InfluxDB was one of the first databases specifically designed for time-series data, and it's still widely used for monitoring and real-time metrics. For crypto candles, it works — but its query language (Flux) has a learning curve that puts many SQL-fluent traders off. InfluxDB 3.0 has made significant improvements and adopts a more SQL-friendly interface, which makes it more viable for trading applications.
QuestDB is the newer entrant and increasingly popular in algo trading circles. It speaks standard SQL, has outstanding ingestion throughput (it can handle millions of rows per second), and was specifically designed with financial time-series data in mind. If you're streaming live tick data from Bitget or Gate.io at high frequency, QuestDB's ingestion performance is hard to beat. Its web console also makes exploratory querying surprisingly pleasant.
One concrete use case where QuestDB shines: you're running a bot on KuCoin that generates a new candle record every 100ms from a tick aggregator.

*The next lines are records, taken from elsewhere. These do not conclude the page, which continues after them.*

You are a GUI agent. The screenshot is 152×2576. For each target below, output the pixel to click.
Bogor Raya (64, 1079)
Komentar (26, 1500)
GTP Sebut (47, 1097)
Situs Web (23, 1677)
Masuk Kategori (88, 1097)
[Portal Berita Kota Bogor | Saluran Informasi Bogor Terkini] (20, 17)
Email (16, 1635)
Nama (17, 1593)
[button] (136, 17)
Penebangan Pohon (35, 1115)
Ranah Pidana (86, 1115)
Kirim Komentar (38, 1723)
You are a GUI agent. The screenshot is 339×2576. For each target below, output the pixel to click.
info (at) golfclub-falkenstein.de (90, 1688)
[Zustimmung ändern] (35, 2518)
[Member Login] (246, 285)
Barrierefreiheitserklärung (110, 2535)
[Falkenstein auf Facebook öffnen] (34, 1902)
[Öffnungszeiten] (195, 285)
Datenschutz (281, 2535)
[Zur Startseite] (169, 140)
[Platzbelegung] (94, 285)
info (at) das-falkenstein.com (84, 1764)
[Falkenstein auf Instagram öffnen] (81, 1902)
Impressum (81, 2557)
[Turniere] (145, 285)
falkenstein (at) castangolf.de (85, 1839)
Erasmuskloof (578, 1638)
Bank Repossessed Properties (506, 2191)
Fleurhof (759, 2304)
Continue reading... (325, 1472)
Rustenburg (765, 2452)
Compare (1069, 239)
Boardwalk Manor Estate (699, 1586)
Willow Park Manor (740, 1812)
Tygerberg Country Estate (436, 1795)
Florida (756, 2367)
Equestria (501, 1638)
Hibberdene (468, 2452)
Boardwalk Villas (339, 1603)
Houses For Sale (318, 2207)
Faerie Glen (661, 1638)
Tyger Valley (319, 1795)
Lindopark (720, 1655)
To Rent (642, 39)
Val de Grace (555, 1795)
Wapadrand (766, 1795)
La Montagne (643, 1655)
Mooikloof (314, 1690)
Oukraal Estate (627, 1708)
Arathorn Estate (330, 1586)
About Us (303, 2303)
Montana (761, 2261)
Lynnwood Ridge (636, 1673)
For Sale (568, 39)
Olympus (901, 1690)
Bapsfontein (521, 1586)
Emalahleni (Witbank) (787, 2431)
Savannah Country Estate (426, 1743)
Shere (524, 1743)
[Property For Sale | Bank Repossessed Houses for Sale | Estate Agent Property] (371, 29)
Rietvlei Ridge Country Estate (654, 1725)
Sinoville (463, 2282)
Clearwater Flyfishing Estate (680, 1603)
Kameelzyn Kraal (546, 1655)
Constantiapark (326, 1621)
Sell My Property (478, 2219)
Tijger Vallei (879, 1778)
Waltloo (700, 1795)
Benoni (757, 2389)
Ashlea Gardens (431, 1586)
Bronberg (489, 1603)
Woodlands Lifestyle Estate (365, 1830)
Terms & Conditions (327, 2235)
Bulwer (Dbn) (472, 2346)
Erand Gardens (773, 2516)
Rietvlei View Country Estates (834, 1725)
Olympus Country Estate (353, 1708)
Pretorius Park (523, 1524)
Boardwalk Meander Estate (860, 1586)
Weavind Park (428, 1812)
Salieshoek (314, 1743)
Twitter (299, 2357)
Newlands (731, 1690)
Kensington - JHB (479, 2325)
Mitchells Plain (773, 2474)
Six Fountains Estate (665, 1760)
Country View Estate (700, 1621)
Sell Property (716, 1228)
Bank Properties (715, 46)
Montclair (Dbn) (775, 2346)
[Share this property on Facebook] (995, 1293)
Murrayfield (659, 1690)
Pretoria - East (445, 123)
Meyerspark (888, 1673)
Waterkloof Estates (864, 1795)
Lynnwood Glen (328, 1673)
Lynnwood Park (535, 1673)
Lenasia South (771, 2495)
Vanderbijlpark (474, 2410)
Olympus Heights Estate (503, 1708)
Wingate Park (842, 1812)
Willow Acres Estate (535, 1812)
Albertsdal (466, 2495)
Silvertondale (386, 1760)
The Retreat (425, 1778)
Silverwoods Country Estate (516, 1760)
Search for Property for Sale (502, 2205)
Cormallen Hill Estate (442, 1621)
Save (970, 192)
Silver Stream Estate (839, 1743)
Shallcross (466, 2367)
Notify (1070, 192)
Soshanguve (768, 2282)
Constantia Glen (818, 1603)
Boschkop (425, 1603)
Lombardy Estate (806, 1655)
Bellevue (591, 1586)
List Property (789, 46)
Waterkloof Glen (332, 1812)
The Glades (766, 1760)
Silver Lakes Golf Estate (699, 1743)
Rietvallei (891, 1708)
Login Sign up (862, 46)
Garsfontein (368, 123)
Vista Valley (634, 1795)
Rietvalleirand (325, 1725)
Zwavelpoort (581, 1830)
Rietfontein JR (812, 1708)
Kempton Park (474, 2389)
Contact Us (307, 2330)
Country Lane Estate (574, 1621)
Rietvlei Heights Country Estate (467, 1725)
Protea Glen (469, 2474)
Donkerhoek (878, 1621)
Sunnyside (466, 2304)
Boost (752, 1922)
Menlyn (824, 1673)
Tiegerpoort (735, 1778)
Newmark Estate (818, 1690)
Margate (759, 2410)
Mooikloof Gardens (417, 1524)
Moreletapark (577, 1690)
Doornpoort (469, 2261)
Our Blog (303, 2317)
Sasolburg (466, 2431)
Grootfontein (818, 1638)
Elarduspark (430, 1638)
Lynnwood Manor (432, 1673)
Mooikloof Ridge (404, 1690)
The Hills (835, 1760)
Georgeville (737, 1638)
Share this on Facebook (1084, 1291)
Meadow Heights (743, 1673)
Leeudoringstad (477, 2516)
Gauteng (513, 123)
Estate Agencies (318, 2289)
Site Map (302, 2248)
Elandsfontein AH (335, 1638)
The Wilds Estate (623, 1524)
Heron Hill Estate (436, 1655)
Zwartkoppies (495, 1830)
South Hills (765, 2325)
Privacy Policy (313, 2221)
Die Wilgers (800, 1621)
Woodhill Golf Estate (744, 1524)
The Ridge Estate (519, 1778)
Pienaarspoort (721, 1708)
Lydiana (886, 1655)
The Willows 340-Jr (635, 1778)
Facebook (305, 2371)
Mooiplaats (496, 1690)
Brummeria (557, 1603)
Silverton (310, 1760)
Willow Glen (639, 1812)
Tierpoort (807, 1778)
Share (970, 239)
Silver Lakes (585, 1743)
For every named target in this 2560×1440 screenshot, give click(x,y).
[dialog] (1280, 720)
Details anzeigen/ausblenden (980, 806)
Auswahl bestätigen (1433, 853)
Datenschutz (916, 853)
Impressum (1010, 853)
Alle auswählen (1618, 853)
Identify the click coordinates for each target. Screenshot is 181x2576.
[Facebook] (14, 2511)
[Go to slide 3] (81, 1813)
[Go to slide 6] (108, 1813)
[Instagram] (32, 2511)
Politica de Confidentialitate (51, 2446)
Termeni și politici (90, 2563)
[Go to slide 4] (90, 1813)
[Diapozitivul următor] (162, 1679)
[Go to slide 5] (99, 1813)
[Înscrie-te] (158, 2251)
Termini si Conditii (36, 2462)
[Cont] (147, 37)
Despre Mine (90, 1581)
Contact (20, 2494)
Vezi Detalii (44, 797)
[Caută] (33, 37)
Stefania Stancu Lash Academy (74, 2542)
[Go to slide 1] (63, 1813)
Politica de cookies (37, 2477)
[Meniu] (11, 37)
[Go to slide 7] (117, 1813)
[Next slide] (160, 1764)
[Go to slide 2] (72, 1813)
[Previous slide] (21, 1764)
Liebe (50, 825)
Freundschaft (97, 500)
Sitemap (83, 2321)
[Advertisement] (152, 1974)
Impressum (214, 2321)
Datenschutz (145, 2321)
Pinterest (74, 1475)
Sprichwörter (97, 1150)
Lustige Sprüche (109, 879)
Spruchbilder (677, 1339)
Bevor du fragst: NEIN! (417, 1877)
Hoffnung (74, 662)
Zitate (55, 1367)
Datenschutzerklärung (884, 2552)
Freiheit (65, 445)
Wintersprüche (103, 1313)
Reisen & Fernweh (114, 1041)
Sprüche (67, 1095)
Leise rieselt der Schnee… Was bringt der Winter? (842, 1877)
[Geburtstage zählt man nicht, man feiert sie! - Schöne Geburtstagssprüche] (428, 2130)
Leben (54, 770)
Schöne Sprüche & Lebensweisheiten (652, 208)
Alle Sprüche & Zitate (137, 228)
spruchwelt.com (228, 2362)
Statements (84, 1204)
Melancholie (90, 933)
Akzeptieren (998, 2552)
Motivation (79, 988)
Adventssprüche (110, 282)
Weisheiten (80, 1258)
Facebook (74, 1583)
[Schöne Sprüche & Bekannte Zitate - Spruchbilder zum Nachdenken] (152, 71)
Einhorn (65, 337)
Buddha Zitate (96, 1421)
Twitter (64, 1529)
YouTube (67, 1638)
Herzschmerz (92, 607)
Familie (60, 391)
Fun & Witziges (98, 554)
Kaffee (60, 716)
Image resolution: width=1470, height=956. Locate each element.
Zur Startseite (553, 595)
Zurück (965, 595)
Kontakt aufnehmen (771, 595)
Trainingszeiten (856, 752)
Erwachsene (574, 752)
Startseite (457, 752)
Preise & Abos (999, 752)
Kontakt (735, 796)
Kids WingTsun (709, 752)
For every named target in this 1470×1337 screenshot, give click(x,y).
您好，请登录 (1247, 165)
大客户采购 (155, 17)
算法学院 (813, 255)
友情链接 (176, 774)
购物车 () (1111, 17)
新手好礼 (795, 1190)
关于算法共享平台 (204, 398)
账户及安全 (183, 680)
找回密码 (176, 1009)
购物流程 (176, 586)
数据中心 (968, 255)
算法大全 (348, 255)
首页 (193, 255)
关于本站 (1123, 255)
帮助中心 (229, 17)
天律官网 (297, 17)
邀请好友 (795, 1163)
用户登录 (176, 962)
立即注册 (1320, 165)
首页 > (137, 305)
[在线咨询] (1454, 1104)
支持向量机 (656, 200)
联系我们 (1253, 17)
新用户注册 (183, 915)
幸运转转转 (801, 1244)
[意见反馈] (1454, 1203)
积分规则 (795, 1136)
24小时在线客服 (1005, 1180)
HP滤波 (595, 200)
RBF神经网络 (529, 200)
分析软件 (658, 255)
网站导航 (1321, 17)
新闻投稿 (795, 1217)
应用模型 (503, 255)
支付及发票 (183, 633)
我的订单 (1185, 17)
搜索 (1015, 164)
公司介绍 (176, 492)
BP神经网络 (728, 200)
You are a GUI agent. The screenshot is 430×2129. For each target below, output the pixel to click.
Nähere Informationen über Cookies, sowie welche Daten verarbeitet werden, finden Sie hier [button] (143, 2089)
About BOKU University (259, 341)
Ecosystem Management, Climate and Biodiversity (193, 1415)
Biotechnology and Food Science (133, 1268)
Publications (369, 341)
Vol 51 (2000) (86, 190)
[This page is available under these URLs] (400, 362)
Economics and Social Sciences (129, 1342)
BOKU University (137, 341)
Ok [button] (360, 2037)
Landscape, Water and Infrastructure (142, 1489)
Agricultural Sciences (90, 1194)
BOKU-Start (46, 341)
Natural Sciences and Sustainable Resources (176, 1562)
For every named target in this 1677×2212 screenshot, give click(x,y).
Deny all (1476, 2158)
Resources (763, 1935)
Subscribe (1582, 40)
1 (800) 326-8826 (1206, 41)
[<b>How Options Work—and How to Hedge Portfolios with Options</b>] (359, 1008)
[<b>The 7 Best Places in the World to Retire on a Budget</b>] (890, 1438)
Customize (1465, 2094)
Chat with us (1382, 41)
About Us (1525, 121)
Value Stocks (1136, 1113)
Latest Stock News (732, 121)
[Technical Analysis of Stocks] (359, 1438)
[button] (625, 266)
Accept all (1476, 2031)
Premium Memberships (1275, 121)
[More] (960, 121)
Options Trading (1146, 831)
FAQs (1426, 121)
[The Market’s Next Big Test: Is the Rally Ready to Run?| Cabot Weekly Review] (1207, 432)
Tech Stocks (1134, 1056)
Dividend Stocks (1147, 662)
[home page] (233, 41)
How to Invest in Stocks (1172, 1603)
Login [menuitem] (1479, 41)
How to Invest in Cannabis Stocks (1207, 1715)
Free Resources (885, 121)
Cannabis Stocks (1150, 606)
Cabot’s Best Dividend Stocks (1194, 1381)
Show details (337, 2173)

QuestDB's append-only write model handles this without locking or contention — your reads and writes don't step on each other even at high throughput.
Key Takeaway: InfluxDB suits monitoring-style workloads; QuestDB is increasingly the choice for high-frequency candle ingestion with SQL familiarity. Both are worth benchmarking if TimescaleDB or ClickHouse feel over-engineered for your scale.
MongoDB comes up often in early-stage crypto projects because it's familiar and flexible — you can throw any shape of document at it without defining a schema upfront. For candle data specifically, it's a poor long-term choice. Time-range queries require careful indexing, storage efficiency is worse than columnar alternatives, and as your dataset grows, you'll feel the friction. MongoDB makes sense if candle data is a small part of a larger application where you're already using it for other things — not as a dedicated candle store.
Plain PostgreSQL (without the TimescaleDB extension) is similar: fine for small datasets and prototyping, increasingly painful as you scale. A table with 50 million 1-minute candles across 20 symbols is not unusual for an active trader — and at that scale, unpartitioned PostgreSQL queries start taking seconds when they should take milliseconds. The TimescaleDB extension costs nothing and fixes this; there's rarely a reason to run plain Postgres for candle data.
The decision comes down to three questions: How much data are you storing? What are your primary query patterns? And how much operational complexity can you handle?
One practical tip: whatever database you choose, always include exchange name as an indexed column in your candle table. You'll inevitably end up storing data from multiple sources — Binance spot, OKX perpetuals, Coinbase — and filtering by exchange without an index means full table scans that get expensive fast.
For most crypto traders building a candle data pipeline, TimescaleDB is the pragmatic default — it's battle-tested, speaks SQL, compresses well, and scales further than most individual traders will ever need. If you're running serious analytics across billions of rows, ClickHouse earns its complexity. QuestDB is a strong dark horse for high-ingestion scenarios. Avoid plain PostgreSQL and MongoDB for anything beyond prototyping.
The database is the foundation everything else sits on. Platforms like Binance, Bybit, OKX, and Coinbase all provide WebSocket feeds and REST APIs to populate it — the data is there for the taking. Getting your storage layer right means your strategies, backtests, and signals all run on a solid, fast, reliable base. That's not the exciting part of trading infrastructure, but it's the part that quietly determines whether everything else works.